Like Asher, Gad's geographic details are diverse and divergent, with cities sometimes indicated as being part of Gad, and sometimes as part of other tribes, and with inconsistent boundaries, with Gilead sometimes including Gad and sometimes not. Furthermore, the Moabite Stone seemingly differentiates between the kingdom of Israel and the tribe of Gad, saying "the men of Gad dwelled in the country of Ataroth from ancient times, and the king of Israel fortified Ataroth", implicitly presenting Gad as predating Israel in the lands east of the Jordan. These details seems to indicate that Gad was originally a northwards-migrating nomadic tribe, at a time when the other tribes were quite settled in Canaan.

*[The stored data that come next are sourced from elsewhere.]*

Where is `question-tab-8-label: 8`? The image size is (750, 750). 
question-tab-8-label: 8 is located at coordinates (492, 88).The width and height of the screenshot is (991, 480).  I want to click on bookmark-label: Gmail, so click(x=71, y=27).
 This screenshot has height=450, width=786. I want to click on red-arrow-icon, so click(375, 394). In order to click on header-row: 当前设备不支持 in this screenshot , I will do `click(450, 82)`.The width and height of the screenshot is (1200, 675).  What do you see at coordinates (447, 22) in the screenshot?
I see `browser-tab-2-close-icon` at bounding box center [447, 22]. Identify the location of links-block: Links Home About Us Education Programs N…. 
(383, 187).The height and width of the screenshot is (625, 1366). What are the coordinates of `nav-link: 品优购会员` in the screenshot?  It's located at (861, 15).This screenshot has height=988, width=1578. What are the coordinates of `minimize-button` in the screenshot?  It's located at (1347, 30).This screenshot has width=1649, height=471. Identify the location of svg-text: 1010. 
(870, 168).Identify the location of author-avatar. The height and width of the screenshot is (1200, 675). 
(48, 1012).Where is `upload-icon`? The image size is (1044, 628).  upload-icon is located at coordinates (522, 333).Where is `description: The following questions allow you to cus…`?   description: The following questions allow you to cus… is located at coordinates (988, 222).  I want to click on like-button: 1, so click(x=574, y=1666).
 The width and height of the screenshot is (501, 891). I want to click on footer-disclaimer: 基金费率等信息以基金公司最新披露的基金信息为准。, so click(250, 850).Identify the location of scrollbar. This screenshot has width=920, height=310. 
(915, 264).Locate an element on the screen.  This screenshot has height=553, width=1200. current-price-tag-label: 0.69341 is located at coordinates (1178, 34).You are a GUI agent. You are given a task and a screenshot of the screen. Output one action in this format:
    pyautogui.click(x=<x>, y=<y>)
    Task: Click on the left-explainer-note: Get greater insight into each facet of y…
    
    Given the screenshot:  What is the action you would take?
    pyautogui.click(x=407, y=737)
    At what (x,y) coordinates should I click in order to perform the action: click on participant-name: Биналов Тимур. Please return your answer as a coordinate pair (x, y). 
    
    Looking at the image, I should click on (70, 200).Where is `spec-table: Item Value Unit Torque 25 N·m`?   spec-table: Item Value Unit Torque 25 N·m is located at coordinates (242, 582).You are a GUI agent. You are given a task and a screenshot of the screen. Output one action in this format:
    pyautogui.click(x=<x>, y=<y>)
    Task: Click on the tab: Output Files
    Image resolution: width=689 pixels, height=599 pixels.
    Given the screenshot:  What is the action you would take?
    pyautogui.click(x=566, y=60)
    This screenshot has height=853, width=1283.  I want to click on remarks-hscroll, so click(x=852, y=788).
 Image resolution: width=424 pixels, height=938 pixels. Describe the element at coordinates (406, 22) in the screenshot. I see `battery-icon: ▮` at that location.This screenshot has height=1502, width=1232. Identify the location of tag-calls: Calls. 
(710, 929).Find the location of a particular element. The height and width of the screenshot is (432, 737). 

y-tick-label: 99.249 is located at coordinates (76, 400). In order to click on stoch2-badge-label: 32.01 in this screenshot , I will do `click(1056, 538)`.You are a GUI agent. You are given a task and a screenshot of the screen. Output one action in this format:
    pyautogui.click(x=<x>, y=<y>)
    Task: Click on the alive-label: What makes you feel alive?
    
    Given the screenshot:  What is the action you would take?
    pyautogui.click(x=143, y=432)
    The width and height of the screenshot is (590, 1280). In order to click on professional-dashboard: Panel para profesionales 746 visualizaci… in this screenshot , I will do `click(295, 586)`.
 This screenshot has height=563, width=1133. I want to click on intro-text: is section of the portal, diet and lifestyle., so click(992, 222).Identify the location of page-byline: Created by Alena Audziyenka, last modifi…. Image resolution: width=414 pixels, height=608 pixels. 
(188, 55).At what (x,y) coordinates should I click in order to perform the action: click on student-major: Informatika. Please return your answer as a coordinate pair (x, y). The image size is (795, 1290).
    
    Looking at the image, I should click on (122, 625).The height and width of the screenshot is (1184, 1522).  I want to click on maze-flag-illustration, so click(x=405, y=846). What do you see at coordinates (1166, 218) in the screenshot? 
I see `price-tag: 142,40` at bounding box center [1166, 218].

In the biblical account, Gad's presence on the east of the Jordan is explained as a matter of the tribe desiring the land as soon as they saw it, before they had even crossed the Jordan under Joshua, and conquered Canaan. Classical rabbinical literature regards this selection of the other side by Gad as something for which they should be blamed, remarking that, as mentioned in Ecclesiastes, the full stomach of the rich denies them sleep. When they arrived at the Jordan and saw the fertility of the land, they said: "One handful of enjoyment on this side is better than two on the other" (Lev. R. 3:1). However, because they crossed the river to help their brethren in the conquest of Palestine, just as Simeon did when he took his sword and warred against the men of Shechem, they were found worthy to follow the tribe of Simeon at the sacrifices on the occasion of the dedication of the Tabernacle (Num. R. 13. 19). Moses was buried in the territory of Gad (Sotah 13b; Yalkut Shimoni, Vezot Habrachah, sec. 961). According to some, Elijah was a descendant of Gad (Gen. R. 71). The tribes of Gad and Reuben were the first that went into exile (Lam. R. 1:5).

== Fate ==
Though initially forming part of the Kingdom of Israel, from the biblical account it appears that under Uzziah and Jotham the tribe of Gad joined with the kingdom of Judah instead. Nevertheless, when Tiglath-Pileser III annexed the kingdom of Israel in about 733–731 BC, Gad also fell victim to the actions of the Assyrians, and the tribe were exiled; in the Talmud, it is Gad, along with the tribe of Reuben, that are portrayed as being the first victims of this fate. The manner of the exile led to the further history of the tribe being lost, and according to the Book of Jeremiah, their former lands were (re)conquered by the Ammonites.

Ethiopian Jews, also known as Beta Israel, claim descent from the Tribe of Dan, whose members migrated south along with members of the tribes of Gad, Asher, and Naphtali, into the Kingdom of Kush, now Ethiopia and Sudan, during the destruction of the First Temple. The Igbo in Nigeria claim descent from Gad through his son Eri, also the name of their first king.